Global Technology Editor

The word “open” once implied a straightforward bargain in software: you could inspect the code, change it, and redistribute it. In AI, that bargain has frayed.[10][12] What many companies now call open source is often closer to open weights — enough access to run a model, but not enough to understand fully how it was made, what it learned from, or how faithfully it can be reproduced. That difference is not semantic hair-splitting. It goes to the heart of who can audit AI systems, who can improve them, and who gets to claim the moral authority of openness.[1][5][10][12]

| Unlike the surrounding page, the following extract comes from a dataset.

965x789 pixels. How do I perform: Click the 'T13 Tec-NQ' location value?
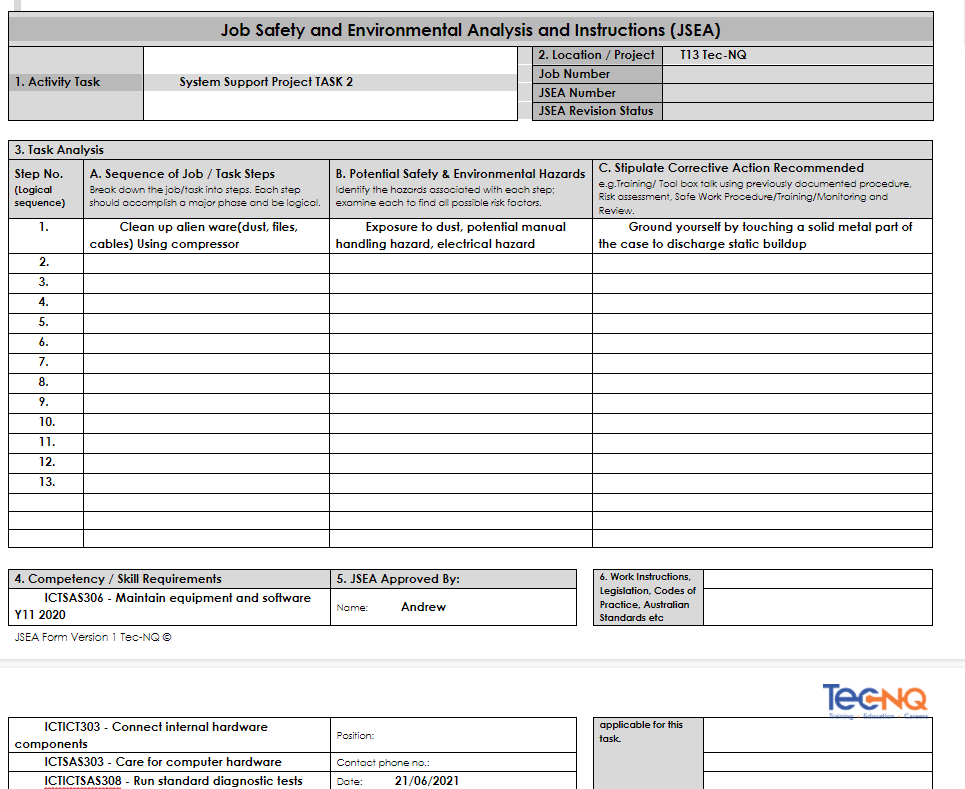712,55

The Open Source Initiative released version 1.0 of its Open Source AI Definition in 2024 after years of consultation.[1][4][7] The group aimed to set a standard that goes beyond model parameters alone. Under that framework, a system should expose not only weights but also code used to build and train it, code for dataset creation, and either the complete training data or enough information to reconstruct it when full distribution is not possible.[4][7] In other words, the debate is no longer about whether a model can be downloaded. It is about whether it can be studied as a system.

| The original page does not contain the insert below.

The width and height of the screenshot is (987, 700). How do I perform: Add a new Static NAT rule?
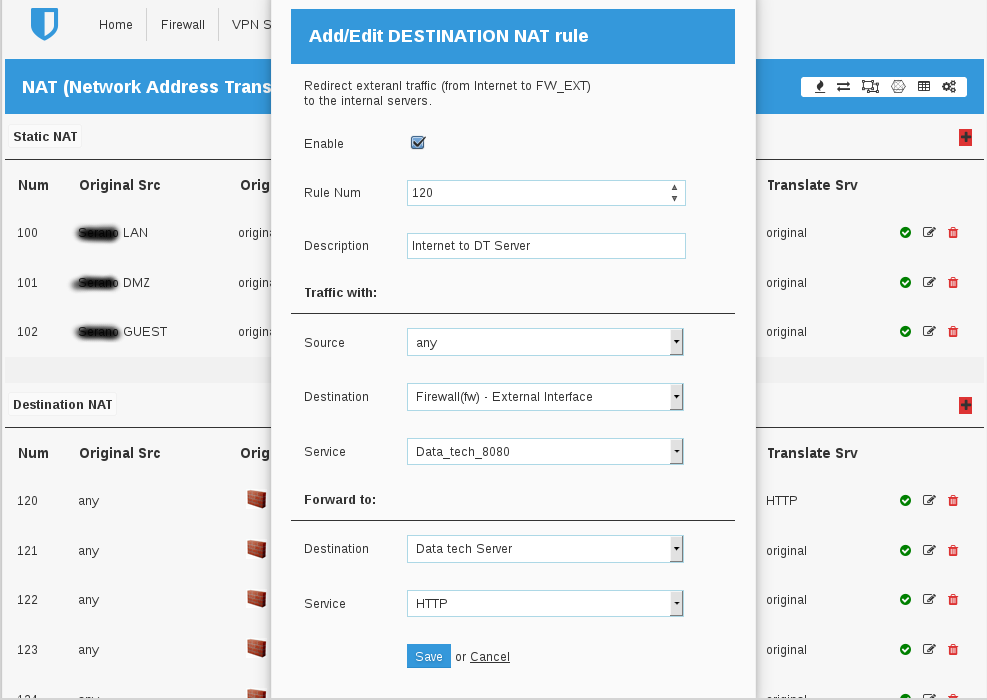[965, 137]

The distinction between open weights and open source AI is now one of the defining arguments in the field.[2][10][12] Some industry participants use “open” to mean the parameters are broadly available. Others reserve the term for a fuller bundle of freedoms familiar from the software era. That tension is not just philosophical. It shapes developer expectations, procurement decisions, and the vocabulary that policymakers use when they draft rules for AI access.[1][3][12] If the label becomes too elastic, it risks telling users something that the system itself does not support.

There is a practical reason the language has drifted. Training data is often the hardest part to share.[4][5][11] Some datasets contain proprietary material, licensed material, or sensitive data that cannot simply be published without legal or privacy consequences.[5][11] As a result, many vendors and researchers settle for partial disclosure: weights, perhaps some code, and a description of the training process. That can still be useful, especially for fine-tuning and local deployment, but it falls short of the classic open-source promise. The result is a tiered landscape in which openness becomes a spectrum rather than a category.

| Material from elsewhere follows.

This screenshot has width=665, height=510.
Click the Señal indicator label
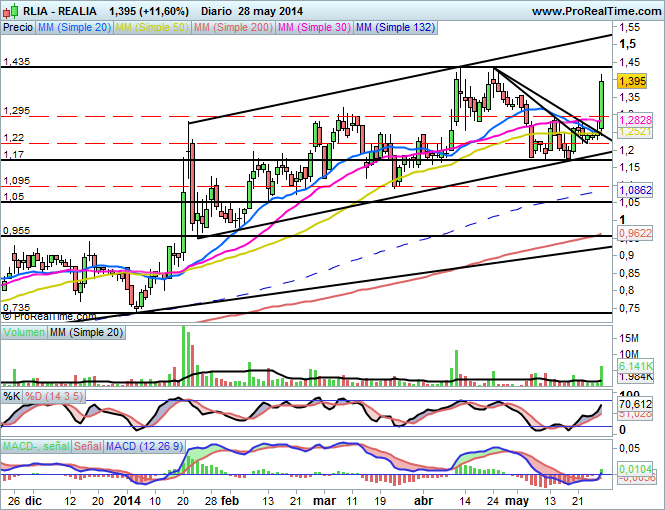(x=88, y=444)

The technical implications are real. Model weights determine how a trained network responds to inputs, and public weights can support fine-tuning, adaptation, and local inference.[2][8][10] But weights are not source code. They do not provide the same visibility into architecture, training choices, filtering, or data curation. A model can be widely available and still remain opaque in the ways that matter most for reliability and accountability.[11][13] That is why researchers and policy specialists increasingly treat open-weight models as a distinct class rather than a synonym for open source.

The policy stakes rose sharply when export controls began to focus not just on chips but on model weights themselves. RAND’s analysis of the U.S. Artificial Intelligence Diffusion Framework notes that new controls target certain AI model weights while exempting publicly available weights.[3][6][9] That makes the frontier between public and restricted access part of national security policy. This is an important shift. Openness is no longer only about developer culture. It is becoming a question of which systems can move across borders, which organizations can host them, and where the most capable models can be deployed.[3][6][9]

This also changes the incentive structure for major AI developers. Companies may want the reputational benefit of appearing open, the ecosystem benefit of attracting developers, and the commercial benefit of setting a default layer of infrastructure around their models. At the same time, they want to avoid the liabilities of full disclosure. The result is a careful compromise: enough release to stimulate adoption, not enough to surrender control. That compromise may be rational from a business standpoint, but it leaves the public with a weaker term than the one software history gave it.[1][10][12]

The unresolved question is how much evidence we need before we decide that the word “open” has become misleading. The answer depends on what is actually disclosed in each case, and sources do not yet give a single stable picture of the market. We can verify the existence of a formal definition, the persistence of open-weight releases, and the policy interest in restricting some model weights.[1][3][4][6] What remains less certain is whether the industry will converge on a common standard or continue to use the same label for materially different levels of access. That is the point to watch in future revisions: not only who releases models, but what exactly they release.[1][4][6][12]

For developers and institutions, this is not a branding quarrel. It is a governance question with long-term consequences for research, competition, and public accountability. If a model is called open, users will assume a degree of inspectability and independence that may not exist. If policymakers mistake open weights for open source, they may write rules that miss the technical reality. The durable lesson is simple: in AI, openness is no longer a single property. It is a bundle of permissions, disclosures, and constraints, and the industry will be judged by how honestly it names them.[1][3][4][6]